“If you will hear the siren during this interview, don’t panic, OK? Because we will not.”
Tell us about the past couple of weeks for you.
Monday night, May 10, the bombing started. And then immediately, even before the bombs started, schools were closed. So the kids have to stay at home, but I have to go to work. Basically, until Friday, the kids didn’t leave home. Monday, May 17, we had a holiday in Israel, so we walked to friends just two blocks away. And then we got the siren on the way there, so we just had to hide somewhere in the street.
We have this shelter inside the house, made of concrete with a special window. Basically, when we hear the alarm, we go to a room, and we all sleep in this room during the night. The older apartments don’t have this shelter. So [those in older apartments] have to run to a public shelter or to the stairs or another place, and it’s less safe.
When I go to work, I know that my children are safe because they have a place to go. They know how to go there, and they’re old enough to do it. It’s not the first time that we experienced it. If there are only two or three alarms during the day, I’m not coming home, but if the attack is massive and the alarms come one after another, I go back home to be with my children. We sleep in the room, I hear it, but my kids don’t care; they don’t wake up. They are not afraid because they know we have this shelter. But if we’re outside, if we ride the car, it’s very, very dangerous. It’s also dangerous if the missile will hit the house itself because only the shelter is protected. So when a missile hits a building, even if it’s a new one, the whole building falls apart; just the room stays.

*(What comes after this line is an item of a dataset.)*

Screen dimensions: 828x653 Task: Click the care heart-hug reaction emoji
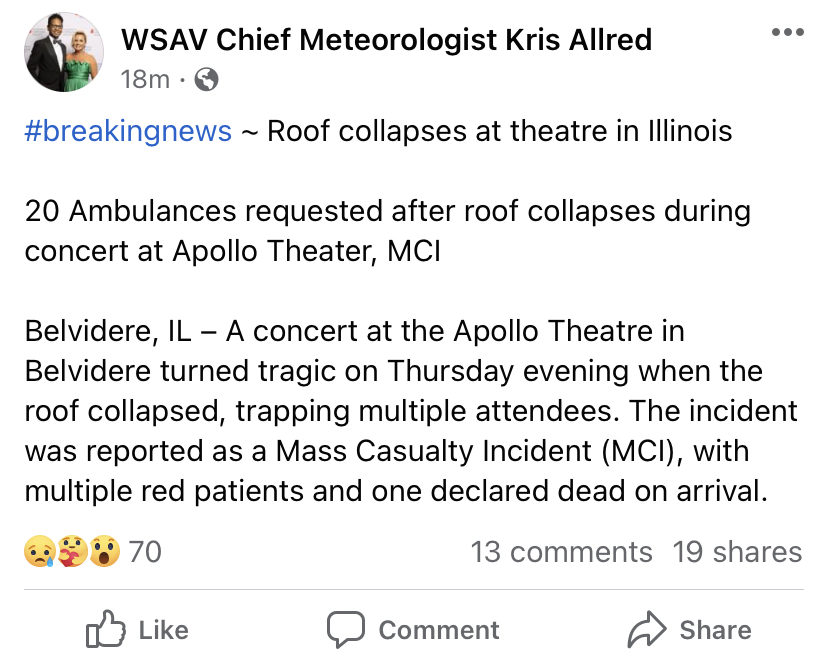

It’s very, very different depending on where you live, how far you are from Gaza. Because if you are very close, you have only 15 seconds to go to a safe place. 15 seconds is really not enough. We have 60: one minute. We have to be very careful to put off the gas, to put off everything before we go into the shelter. So if you are inside the house, and you know what to do, it should be enough. But it’s dangerous if you’re in the middle of the shower.
How do you feel right now?
Of course, it affects our daily lives, but it’s more than just inconvenient. People are hurt. People can die. There’s a lot of damage.
We’re not afraid because nothing has happened very, very close to us. It will turn upside down in a minute if something will happen nearby or to someone we know; that would be a game- changer for us.
Three days ago, I [received] a message: “Call your best friend; she had a missile in her garden.” I said, “Woah, what’s going on?” And she didn’t answer me. And then when she answered me, I found out that part of a missile was not exploded there—it exploded up in the sky—but a very heavy piece of metal one meter in length, maybe a little more, fell from the sky into her garden.
Her youngest daughter is a teenager. She was alone in the house. She heard the boom. It’s very frightening. Everyone was OK, but if this girl hadn’t gone to the shelter on time, even if it didn’t explode, if it hit her, she wouldn’t be here anymore.